#### [INSTRUCTIONS FOR THE TASK]
Every single entry that follows must be copied exactly.
◇ ◇ ◇ ◇ ◇
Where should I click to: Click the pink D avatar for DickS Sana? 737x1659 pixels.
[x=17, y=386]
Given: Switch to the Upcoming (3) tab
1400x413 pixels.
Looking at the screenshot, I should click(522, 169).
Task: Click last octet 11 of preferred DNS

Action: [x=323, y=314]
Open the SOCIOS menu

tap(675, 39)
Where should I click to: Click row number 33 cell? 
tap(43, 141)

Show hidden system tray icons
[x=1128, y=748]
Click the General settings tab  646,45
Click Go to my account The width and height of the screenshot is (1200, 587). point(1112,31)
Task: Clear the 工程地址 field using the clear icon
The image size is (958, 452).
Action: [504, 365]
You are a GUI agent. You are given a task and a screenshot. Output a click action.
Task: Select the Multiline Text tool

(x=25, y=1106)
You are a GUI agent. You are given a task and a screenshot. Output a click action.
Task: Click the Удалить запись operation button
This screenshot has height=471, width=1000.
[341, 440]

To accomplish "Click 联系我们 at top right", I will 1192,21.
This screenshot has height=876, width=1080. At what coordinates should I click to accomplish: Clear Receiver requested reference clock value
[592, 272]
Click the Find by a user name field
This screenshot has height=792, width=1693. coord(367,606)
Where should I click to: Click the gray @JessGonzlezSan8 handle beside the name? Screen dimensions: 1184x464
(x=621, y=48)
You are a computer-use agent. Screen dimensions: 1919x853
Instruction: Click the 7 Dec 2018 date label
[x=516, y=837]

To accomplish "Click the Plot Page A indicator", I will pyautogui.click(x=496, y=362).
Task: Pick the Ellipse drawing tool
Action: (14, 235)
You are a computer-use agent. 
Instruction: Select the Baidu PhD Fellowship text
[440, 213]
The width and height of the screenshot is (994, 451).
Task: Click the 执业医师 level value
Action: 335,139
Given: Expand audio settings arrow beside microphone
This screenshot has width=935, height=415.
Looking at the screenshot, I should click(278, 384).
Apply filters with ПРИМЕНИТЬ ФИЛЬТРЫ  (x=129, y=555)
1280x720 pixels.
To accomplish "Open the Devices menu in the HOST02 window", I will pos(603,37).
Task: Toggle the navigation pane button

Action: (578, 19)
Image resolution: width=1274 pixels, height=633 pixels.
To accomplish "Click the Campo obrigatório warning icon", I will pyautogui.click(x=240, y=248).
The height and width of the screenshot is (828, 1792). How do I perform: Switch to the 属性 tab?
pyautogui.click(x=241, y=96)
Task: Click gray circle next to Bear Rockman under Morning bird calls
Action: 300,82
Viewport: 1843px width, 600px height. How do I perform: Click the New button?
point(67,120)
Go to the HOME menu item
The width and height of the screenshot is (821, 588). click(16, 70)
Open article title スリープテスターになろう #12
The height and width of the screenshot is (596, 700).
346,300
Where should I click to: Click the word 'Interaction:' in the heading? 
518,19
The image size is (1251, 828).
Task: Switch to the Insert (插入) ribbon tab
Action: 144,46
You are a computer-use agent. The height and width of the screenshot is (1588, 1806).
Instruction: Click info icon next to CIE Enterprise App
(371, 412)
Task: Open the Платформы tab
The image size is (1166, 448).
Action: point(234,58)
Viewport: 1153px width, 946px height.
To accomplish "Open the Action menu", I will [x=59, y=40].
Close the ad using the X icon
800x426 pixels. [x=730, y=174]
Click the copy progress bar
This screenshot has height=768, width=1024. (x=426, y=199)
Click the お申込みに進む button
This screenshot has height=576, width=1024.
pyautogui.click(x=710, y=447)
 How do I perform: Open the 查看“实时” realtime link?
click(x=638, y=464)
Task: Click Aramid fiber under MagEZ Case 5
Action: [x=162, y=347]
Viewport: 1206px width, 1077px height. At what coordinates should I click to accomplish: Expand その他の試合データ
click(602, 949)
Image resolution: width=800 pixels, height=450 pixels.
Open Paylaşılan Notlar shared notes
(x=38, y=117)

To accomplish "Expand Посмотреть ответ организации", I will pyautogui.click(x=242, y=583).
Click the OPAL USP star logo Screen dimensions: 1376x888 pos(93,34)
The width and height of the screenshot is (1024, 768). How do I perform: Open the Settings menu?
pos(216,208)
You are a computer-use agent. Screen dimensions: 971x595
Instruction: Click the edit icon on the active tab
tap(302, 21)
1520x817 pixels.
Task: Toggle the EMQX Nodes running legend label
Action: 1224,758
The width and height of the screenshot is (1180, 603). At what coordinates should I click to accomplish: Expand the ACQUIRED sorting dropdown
◇ ◇ ◇ ◇ ◇
#### [ANSWER BOX]
Where should I click to: Click the pink D avatar for DickS Sana? 737x1659 pixels.
[x=17, y=386]
Given: Switch to the Upcoming (3) tab
1400x413 pixels.
Looking at the screenshot, I should click(522, 169).
Task: Click last octet 11 of preferred DNS

Action: [x=323, y=314]
Open the SOCIOS menu

tap(675, 39)
Where should I click to: Click row number 33 cell? 
tap(43, 141)

Show hidden system tray icons
[x=1128, y=748]
Click the General settings tab  646,45
Click Go to my account The width and height of the screenshot is (1200, 587). point(1112,31)
Task: Clear the 工程地址 field using the clear icon
The image size is (958, 452).
Action: [504, 365]
You are a GUI agent. You are given a task and a screenshot. Output a click action.
Task: Select the Multiline Text tool

(x=25, y=1106)
You are a GUI agent. You are given a task and a screenshot. Output a click action.
Task: Click the Удалить запись operation button
This screenshot has height=471, width=1000.
[341, 440]

To accomplish "Click 联系我们 at top right", I will 1192,21.
This screenshot has height=876, width=1080. At what coordinates should I click to accomplish: Clear Receiver requested reference clock value
[592, 272]
Click the Find by a user name field
This screenshot has height=792, width=1693. coord(367,606)
Where should I click to: Click the gray @JessGonzlezSan8 handle beside the name? Screen dimensions: 1184x464
(x=621, y=48)
You are a computer-use agent. Screen dimensions: 1919x853
Instruction: Click the 7 Dec 2018 date label
[x=516, y=837]

To accomplish "Click the Plot Page A indicator", I will pyautogui.click(x=496, y=362).
Task: Pick the Ellipse drawing tool
Action: (14, 235)
You are a computer-use agent. 
Instruction: Select the Baidu PhD Fellowship text
[440, 213]
The width and height of the screenshot is (994, 451).
Task: Click the 执业医师 level value
Action: 335,139
Given: Expand audio settings arrow beside microphone
This screenshot has width=935, height=415.
Looking at the screenshot, I should click(278, 384).
Apply filters with ПРИМЕНИТЬ ФИЛЬТРЫ  (x=129, y=555)
1280x720 pixels.
To accomplish "Open the Devices menu in the HOST02 window", I will pos(603,37).
Task: Toggle the navigation pane button

Action: (578, 19)
Image resolution: width=1274 pixels, height=633 pixels.
To accomplish "Click the Campo obrigatório warning icon", I will pyautogui.click(x=240, y=248).
The height and width of the screenshot is (828, 1792). How do I perform: Switch to the 属性 tab?
pyautogui.click(x=241, y=96)
Task: Click gray circle next to Bear Rockman under Morning bird calls
Action: 300,82
Viewport: 1843px width, 600px height. How do I perform: Click the New button?
point(67,120)
Go to the HOME menu item
The width and height of the screenshot is (821, 588). click(16, 70)
Open article title スリープテスターになろう #12
The height and width of the screenshot is (596, 700).
346,300
Where should I click to: Click the word 'Interaction:' in the heading? 
518,19
The image size is (1251, 828).
Task: Switch to the Insert (插入) ribbon tab
Action: 144,46
You are a computer-use agent. The height and width of the screenshot is (1588, 1806).
Instruction: Click info icon next to CIE Enterprise App
(371, 412)
Task: Open the Платформы tab
The image size is (1166, 448).
Action: point(234,58)
Viewport: 1153px width, 946px height.
To accomplish "Open the Action menu", I will [x=59, y=40].
Close the ad using the X icon
800x426 pixels. [x=730, y=174]
Click the copy progress bar
This screenshot has height=768, width=1024. (x=426, y=199)
Click the お申込みに進む button
This screenshot has height=576, width=1024.
pyautogui.click(x=710, y=447)
 How do I perform: Open the 查看“实时” realtime link?
click(x=638, y=464)
Task: Click Aramid fiber under MagEZ Case 5
Action: [x=162, y=347]
Viewport: 1206px width, 1077px height. At what coordinates should I click to accomplish: Expand その他の試合データ
click(602, 949)
Image resolution: width=800 pixels, height=450 pixels.
Open Paylaşılan Notlar shared notes
(x=38, y=117)

To accomplish "Expand Посмотреть ответ организации", I will pyautogui.click(x=242, y=583).
Click the OPAL USP star logo Screen dimensions: 1376x888 pos(93,34)
The width and height of the screenshot is (1024, 768). How do I perform: Open the Settings menu?
pos(216,208)
You are a computer-use agent. Screen dimensions: 971x595
Instruction: Click the edit icon on the active tab
tap(302, 21)
1520x817 pixels.
Task: Toggle the EMQX Nodes running legend label
Action: 1224,758
The width and height of the screenshot is (1180, 603). At what coordinates should I click to accomplish: Expand the ACQUIRED sorting dropdown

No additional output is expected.